It is Manchester, 1999. The millennium is almost upon us, and strange disappearances are happening around the Hacienda nightclub. Using nothing more than a flashing torch and a small bouquet of fake leaves, the Police Cops boys plunge us straight into the action as a miscellaneous club goer is followed – and consequently killed – by a… Vampire. The scene is set, the madness has begun.

As the old adage goes: if it ain’t broke, don’t fix it. It seems that Police Cops have got “it” – meaning their winning formula of cheap props and homoerotic dance scenes – down to a fine art. There’s a genius scene involving two coats and a water cooler/vending machine, which has the audience in fits. Perhaps the best moment of the show, however, involves a rendition of the devil’s tragic backstory in the form of a GCSE drama production. It’s worth buying a ticket just to see that scene alone.
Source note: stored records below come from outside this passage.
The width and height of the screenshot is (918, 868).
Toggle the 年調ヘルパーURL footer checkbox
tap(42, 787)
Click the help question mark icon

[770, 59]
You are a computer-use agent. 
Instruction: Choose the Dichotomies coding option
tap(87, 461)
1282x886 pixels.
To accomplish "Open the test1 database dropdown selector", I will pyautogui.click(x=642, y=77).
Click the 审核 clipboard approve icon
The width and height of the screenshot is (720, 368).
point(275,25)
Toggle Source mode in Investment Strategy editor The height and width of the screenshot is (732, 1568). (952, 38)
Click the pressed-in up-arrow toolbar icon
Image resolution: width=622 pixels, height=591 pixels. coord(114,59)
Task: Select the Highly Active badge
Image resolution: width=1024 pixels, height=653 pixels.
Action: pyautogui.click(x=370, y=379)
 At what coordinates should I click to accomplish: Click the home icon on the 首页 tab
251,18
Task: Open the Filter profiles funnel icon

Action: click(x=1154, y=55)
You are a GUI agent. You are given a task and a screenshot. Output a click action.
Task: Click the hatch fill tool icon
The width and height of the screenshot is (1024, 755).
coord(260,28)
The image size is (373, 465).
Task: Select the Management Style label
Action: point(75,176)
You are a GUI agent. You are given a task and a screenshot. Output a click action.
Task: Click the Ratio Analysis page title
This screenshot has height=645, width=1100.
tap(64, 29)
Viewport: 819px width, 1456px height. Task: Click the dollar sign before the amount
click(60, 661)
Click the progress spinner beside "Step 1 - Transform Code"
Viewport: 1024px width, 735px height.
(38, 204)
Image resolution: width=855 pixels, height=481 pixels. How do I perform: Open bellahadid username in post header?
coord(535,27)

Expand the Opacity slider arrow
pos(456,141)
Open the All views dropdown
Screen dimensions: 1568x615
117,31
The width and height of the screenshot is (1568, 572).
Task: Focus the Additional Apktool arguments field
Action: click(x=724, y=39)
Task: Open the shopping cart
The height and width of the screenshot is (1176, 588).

The plot is pretty standard stuff – nothing ground-breaking – but we all know that’s not why you go to see a Police Cops show. You go for the slow-mo fights, the random musical interludes, the sheer enjoyment of watching three guys goof around and also put on a laugh-until-you’re-gasping show. It doesn’t even matter that some of the scenes are downright surreal (devil dancing with a candy cane, how we love thee), because they work in complete harmony with the rest of the ridiculousness. It’s also got some lovely 90s nostalgia – were bucket hats ever a good look?

It seems as if Police Cops have actually set the bar a little too high for themselves; anything trying to top the smash hit that was Police Cops: Police Cops in Space is ambitious indeed. And although Badass Be Thy Name doesn’t quite manage this, it comes pretty damn close.